I was there, along with an assortment of fashion-art VIPs and boys wearing high heels, and Jeff Koons himself, happily squeezed into a tight little suit fresh from a talk at Christies, where his Balloon Dog (Orange) is set to be sold for millions on November 12. Earlier in the evening, there was a demonstration of the Volantis “flying dress” (#!) and, as we milled about waiting for Gaga to finally perform, there were Marina Abramovic Institute–branded videos of Gaga doing the “Abramovic method” upstate with the artist (it seems to involve a lot of walking slowly dressed in all-white, and spending time clutching crystals), who was, along with #momaps1 director Klaus Biesenbach, present, too (#mai). And there were four other mock-up Koons statues in the room as well (giving a preview of his coming Whitney museum retrospective; #whitney?). Even if she sold “Applause,” her first single to this album, all the way back in August to the Kia Soul, there were no signs of the #soulhamsters.

Koons for his part, seemed amused when I talked to him, in between posing for pictures with a young man in an inflatable blue costume with a sign that read “Suddenly the Koons is Me.” The location was supposed to be secret, with many of the mostly stylish — some desperately so — people mostly boat-lifted in from the 35th Street ferry dock in Manhattan. It was held at the Duggal Greenhouse (“the hub of Duggal Energy Solutions — a green corporation dedicated to resolving global electricity, water, and agriculture problems”) right on the East River: behind the big Gaga backside, the curtain wall framed the Manhattan Bridge.

Photo: Dimitrios Kambouris/2013 Getty Images

Though at no point did it threaten to become an actual rave, chaotic and decentered. It was something like a big, inattentive art opening, or a kind of Comic Con mixer for the enduring glitter-flecked club kid, with several open bars and people milling about endlessly, posing with the people who came dressed up in “rave” character. The event, mostly staged for Gaga’s cameras as well as those of the feverishly Instagramming guests, was surprisingly well organized for something so manifestly difficult.

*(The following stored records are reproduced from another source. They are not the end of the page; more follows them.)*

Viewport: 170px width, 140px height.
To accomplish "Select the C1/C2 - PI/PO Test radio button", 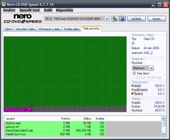I will 134,77.
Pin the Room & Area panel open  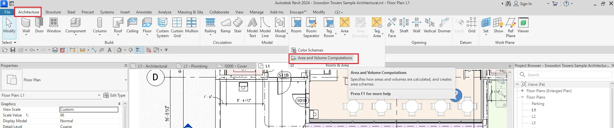point(292,65)
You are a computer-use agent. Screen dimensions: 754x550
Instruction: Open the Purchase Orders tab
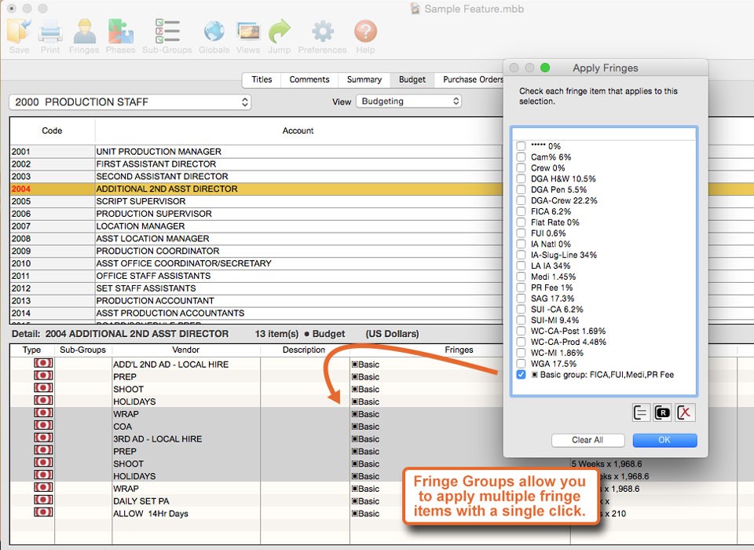473,79
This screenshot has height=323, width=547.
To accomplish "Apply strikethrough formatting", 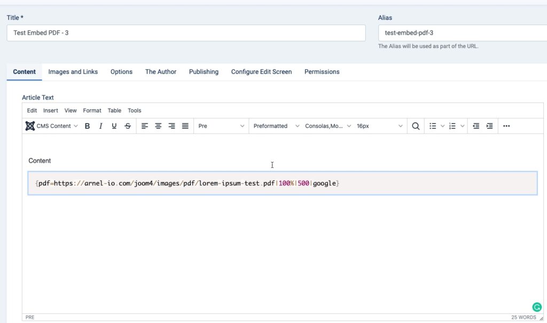I will pos(128,126).
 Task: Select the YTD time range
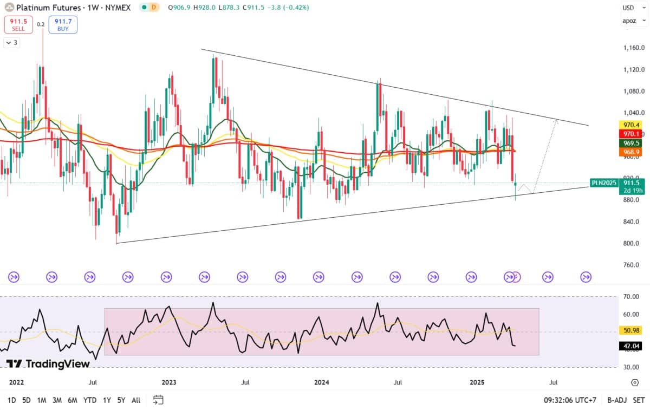tap(90, 400)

The idea was clearly to be in control of it — wrist bands were checked even on the Brooklyn side of the water.

But when she finally emerged next to her statue, her face covered in a sack with eye holes, accessorized with what appeared to be floaties, there was something slightly off about her, as if her bravura vulnerability (and well-publicized recent splits with her inner circle) was giving way to something else. She described Koons as “a very special artist, a true hero” and, in her whispery crack-up tones,  said that “when I met with him for the first time I knew that he understood” that by their teaming up “he was giving a gift to young artists all over the world. I said Jeff don’t you realize that by believing in me” he allowed for the dream that “maybe one day” the other artists in her audience “could be meeting with you they believe they could — sitting in front of their canvases with their paintbrush … that that light which shines so bright inside of them that passion that someday it could be worth something to a true art hero.”

Photo: Dimitrios Kambouris/Getty Images

Which is borderline gibberish, of course. (For what it’s worth, she also talked about how she’d struggled to “give up” drugs and alcohol and still be creative.) Three years ago, when I saw Gaga perform at Radio City, at the end of her Monster Ball tour, she had the confidence of a pop star with a mission: She was there to empower the awkward, and the weak, and the audience, which was split between eagerly self-expressive teenagers and stridently up-to-date middle-aged gay men (Marc Jacobs was still with Lorenzo Martone then, and they were there). But this time was different: She was looking, seemed to be looking, outside of her self-reflexive charismatic force field toward a couple of artists who are old enough to have known Madonna when she was her age, and will never be as well known as she is already. It’s less of a collaboration than a feeling that she is searching to attach herself to something bigger than herself, something less evanescent than pop, or maybe just something to contain herself before she flames out completely, like a hashtag in the wind.